If the words you used are truthful, and I don’t doubt that they are, and you have actually felt this “strong passion towards the altar and a desire to study Theology more in depth and “fight” for the Church” and you experienced it repeatedly and still feel it – I dare to think – sometimes with the strength of a tsunami, how can we doubt that it is the Lord who is repeating His call?
6. However, when faced with this calling that excites you, you feel as if paralysed when you think of yourself as a parish priest.
This isn’t certainly because you hold this very precious and indispensable minister in low esteem, but rather because you feel that it is not your specific vocation. You would feel as if your wings had been clipped.
Therefore, you come back to the fulfillment that you are getting from your studies and your incipient profession.
From this follows the thought to go back to human affections, of course with the intention to live them out in the most beautiful and holy way possible.
7. However, in following the higher call – that of the altar, of the study of theology and of going out to rescue souls, becoming a parish priest is not the only option, albeit a precious one.
There are also those, like Saint Paul, who didn’t stay permanently in one place, but went everywhere.
Why not, then, consider the Order of Saint Dominic which seems to me to fit perfectly the three aspirations you specifically mentioned in regards to your vocation?
Our eternal Father, talking to Saint Catherine of Siena about the first dominicans said, using the fourteenth-century language of the time: “its subjects were not as they are now, but blooming flowers, and men of great perfection. Each scented to be another St. Paul, their eyes so illuminated that the darkness of error was dissipated by their glance. (Dialogue no. 158).
8. What to do then, now that you feel these callings, which are both beautiful, both precious and both perfectly in adherence with your being and personality?
To the youth who asked what he had to do to gain eternal life Jesus replied: “If you wish to be perfect, go, sell what you have and give to [the] poor, and you will have treasure in heaven. Then come, follow me.” (Matt 19:21).
That youth didn’t dare to detach himself. He went away saddened. That sadness probably accompanied him for all his life because nothing and no one can perfectly fill our heart, except for God, except for Jesus Christ.
9. I think the time has come in which our Lord has called you to move forward with the highest action of your life: that to take your heart, your life, your present and your future and to give them to Him.
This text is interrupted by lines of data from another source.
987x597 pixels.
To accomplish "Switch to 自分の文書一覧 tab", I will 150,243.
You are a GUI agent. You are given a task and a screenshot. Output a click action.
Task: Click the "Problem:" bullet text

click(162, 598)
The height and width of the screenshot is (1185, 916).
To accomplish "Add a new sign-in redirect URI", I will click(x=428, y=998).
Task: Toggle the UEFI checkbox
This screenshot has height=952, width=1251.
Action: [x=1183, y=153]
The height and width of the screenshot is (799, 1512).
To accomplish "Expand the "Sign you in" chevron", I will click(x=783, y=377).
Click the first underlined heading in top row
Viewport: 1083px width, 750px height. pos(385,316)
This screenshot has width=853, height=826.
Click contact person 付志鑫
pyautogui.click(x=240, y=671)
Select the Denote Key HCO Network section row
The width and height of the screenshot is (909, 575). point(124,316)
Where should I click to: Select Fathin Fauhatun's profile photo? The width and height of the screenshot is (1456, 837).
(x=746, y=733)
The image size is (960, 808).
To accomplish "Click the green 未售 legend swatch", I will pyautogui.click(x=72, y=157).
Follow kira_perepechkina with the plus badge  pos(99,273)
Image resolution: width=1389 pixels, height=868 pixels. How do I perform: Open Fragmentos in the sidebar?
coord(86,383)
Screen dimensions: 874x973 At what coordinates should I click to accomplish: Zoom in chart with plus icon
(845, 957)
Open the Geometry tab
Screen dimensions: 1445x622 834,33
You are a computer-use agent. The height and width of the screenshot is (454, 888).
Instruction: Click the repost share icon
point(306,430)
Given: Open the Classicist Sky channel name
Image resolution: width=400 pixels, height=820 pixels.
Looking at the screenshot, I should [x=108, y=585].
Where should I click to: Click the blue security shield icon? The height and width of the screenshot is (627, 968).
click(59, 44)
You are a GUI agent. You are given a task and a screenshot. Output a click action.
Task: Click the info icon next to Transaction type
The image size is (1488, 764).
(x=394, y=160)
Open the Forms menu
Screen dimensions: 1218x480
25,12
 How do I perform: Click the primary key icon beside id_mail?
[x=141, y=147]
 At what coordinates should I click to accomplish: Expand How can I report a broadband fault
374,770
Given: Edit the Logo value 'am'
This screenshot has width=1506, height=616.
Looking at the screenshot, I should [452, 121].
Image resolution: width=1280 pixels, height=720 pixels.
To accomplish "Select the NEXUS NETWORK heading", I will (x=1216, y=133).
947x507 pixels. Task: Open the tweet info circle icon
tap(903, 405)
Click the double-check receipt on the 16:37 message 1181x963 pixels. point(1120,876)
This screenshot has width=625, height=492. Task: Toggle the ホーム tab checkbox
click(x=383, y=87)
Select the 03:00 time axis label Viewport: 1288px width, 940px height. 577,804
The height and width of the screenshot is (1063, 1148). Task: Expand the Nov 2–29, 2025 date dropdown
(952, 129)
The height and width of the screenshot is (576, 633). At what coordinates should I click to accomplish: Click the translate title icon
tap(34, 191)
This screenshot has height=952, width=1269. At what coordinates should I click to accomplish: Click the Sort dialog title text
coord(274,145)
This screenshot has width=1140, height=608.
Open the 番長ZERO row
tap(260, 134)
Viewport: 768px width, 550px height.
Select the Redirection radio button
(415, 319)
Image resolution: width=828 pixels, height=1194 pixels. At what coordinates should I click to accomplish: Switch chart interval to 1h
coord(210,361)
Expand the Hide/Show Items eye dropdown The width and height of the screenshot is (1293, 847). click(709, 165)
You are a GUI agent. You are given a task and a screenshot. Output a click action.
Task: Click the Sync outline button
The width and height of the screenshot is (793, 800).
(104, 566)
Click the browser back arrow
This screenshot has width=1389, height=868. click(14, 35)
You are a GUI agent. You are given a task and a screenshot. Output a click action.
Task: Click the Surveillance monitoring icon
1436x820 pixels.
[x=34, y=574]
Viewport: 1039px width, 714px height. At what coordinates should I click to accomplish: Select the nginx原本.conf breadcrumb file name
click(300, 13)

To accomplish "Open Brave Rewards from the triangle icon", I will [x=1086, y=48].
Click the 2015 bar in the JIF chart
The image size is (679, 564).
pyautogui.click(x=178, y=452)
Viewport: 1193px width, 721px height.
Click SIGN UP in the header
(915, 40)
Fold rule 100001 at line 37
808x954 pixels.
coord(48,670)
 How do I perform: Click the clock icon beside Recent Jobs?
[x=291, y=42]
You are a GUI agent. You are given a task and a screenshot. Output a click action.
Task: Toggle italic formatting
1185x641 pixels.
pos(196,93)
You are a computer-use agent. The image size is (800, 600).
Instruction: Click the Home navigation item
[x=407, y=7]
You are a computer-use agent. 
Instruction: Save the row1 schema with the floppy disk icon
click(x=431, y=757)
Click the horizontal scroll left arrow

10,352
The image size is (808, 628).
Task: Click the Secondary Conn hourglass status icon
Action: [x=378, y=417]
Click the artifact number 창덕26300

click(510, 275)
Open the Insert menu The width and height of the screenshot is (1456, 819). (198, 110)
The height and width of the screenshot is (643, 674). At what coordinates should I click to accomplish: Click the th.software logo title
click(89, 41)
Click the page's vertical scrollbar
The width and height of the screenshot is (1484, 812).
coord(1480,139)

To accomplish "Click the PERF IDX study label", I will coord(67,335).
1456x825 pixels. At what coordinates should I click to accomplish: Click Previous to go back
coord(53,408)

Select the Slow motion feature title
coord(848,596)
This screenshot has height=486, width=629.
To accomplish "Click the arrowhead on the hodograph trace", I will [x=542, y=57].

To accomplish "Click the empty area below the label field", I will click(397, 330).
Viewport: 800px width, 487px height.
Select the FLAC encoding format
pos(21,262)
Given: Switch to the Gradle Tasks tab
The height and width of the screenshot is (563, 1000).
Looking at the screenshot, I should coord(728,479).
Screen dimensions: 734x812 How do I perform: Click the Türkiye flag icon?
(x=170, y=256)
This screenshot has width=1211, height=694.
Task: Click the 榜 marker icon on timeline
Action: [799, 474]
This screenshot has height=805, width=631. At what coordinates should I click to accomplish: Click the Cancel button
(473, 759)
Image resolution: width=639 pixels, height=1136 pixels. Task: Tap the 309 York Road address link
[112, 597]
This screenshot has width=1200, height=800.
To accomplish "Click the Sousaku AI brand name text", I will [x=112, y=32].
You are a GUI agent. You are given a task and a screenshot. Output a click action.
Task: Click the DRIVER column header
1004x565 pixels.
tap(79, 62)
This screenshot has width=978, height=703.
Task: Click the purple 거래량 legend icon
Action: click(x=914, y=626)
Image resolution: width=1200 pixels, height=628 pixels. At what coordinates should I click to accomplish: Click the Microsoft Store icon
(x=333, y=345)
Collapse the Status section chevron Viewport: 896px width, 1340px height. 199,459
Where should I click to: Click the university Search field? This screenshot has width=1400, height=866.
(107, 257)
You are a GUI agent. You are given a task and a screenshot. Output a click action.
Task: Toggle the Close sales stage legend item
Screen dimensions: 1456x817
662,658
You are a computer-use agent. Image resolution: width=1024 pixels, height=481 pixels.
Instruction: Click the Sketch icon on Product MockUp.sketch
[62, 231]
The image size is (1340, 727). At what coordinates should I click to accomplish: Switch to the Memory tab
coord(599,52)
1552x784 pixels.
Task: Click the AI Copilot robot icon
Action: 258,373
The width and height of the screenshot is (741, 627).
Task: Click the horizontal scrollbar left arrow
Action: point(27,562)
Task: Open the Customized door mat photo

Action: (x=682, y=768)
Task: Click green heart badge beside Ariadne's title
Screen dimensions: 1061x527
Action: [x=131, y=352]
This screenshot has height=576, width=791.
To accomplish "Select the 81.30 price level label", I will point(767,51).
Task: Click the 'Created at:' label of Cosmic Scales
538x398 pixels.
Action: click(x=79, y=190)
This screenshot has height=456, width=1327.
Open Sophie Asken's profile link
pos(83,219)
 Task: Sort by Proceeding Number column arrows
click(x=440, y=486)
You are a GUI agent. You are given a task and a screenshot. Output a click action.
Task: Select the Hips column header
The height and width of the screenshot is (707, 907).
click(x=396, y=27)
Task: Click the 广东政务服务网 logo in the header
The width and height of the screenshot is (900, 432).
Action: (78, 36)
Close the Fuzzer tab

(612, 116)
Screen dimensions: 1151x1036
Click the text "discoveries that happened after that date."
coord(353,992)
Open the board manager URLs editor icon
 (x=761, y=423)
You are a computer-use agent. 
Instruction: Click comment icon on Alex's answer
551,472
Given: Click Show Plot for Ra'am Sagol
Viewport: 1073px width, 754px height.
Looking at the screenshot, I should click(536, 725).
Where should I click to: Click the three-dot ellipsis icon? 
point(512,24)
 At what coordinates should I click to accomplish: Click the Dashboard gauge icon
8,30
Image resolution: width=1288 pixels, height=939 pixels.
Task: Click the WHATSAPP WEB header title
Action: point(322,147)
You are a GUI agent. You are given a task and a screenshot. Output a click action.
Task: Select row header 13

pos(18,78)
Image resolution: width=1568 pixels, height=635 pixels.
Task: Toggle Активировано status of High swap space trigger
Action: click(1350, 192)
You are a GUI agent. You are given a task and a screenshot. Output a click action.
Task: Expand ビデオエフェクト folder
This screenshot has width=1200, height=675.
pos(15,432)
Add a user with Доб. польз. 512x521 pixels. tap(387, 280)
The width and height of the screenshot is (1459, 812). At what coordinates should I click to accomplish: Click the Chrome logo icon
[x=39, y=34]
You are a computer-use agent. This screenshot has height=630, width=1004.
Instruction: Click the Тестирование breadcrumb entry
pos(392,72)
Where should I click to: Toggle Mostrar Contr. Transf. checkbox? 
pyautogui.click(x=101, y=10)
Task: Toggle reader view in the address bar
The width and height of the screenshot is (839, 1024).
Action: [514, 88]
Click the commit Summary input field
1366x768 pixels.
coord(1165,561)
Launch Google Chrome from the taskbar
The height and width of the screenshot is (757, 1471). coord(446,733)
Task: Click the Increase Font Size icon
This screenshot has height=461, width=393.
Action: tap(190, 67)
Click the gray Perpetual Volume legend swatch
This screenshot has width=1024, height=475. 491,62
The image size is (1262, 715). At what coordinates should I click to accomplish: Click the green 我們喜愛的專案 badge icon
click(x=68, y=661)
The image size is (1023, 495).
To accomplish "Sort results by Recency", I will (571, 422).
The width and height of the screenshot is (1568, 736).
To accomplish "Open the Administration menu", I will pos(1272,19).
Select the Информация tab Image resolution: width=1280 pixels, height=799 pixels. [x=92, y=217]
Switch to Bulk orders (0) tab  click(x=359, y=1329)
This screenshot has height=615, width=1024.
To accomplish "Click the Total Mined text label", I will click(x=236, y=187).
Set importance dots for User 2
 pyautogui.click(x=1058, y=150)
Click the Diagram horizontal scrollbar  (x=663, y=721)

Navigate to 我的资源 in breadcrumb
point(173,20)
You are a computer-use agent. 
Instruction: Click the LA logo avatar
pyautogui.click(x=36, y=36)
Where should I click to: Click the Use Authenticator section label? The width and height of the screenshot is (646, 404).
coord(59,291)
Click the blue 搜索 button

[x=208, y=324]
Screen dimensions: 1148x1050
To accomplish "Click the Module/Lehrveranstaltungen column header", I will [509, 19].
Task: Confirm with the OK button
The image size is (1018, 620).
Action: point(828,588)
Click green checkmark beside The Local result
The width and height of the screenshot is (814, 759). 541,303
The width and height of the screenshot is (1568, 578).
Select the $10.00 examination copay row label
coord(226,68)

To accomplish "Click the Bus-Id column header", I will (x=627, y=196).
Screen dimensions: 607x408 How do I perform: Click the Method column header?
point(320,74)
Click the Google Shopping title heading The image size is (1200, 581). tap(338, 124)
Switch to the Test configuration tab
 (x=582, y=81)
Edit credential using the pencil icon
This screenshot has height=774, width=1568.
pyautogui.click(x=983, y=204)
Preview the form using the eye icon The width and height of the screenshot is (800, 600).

Faced with the souls who are lost because there is nobody to go conquer them, how can we not feel called to go ahead with this great act and, without waiting for others to step up, to say to Jesus Christ: “I’ll come”?
This is not recklessness since your spiritual director also saw in you the signs of a supernatural vocation.
10. I can share with you that this was the story of my vocation. Finding myself faced with the various vocations I felt attracted to, I considered my desire for the altar and to gain souls for Christ which was in adherence with my aspirations and, during a moment of great suffering, for the good of the Church, I said: “God, I’ll come”.
I lived that decision as an immolation.
Later, I learned that our Lord had led me to make a decision for my life through an act of great charity. If not the greatest, certainly the most impactful.
And, immediately after that act of charity, I experienced a feeling of peace so sweet that I will never forget it.
I will gladly hold you in prayer. I have started already.
I’m certain that our Lord will give you the strength to say your big yes to the highest vocation among those made for you.
Later, separately from this answer, I will send you my considerations on the document attached in which you express your opinions on how the priesthood and marriage should be lived.
With a few clarifications, I find it very interesting and deserving to be shared with our guests. It can do some good!
I bless you and wish you the best in Domino et in Dominico!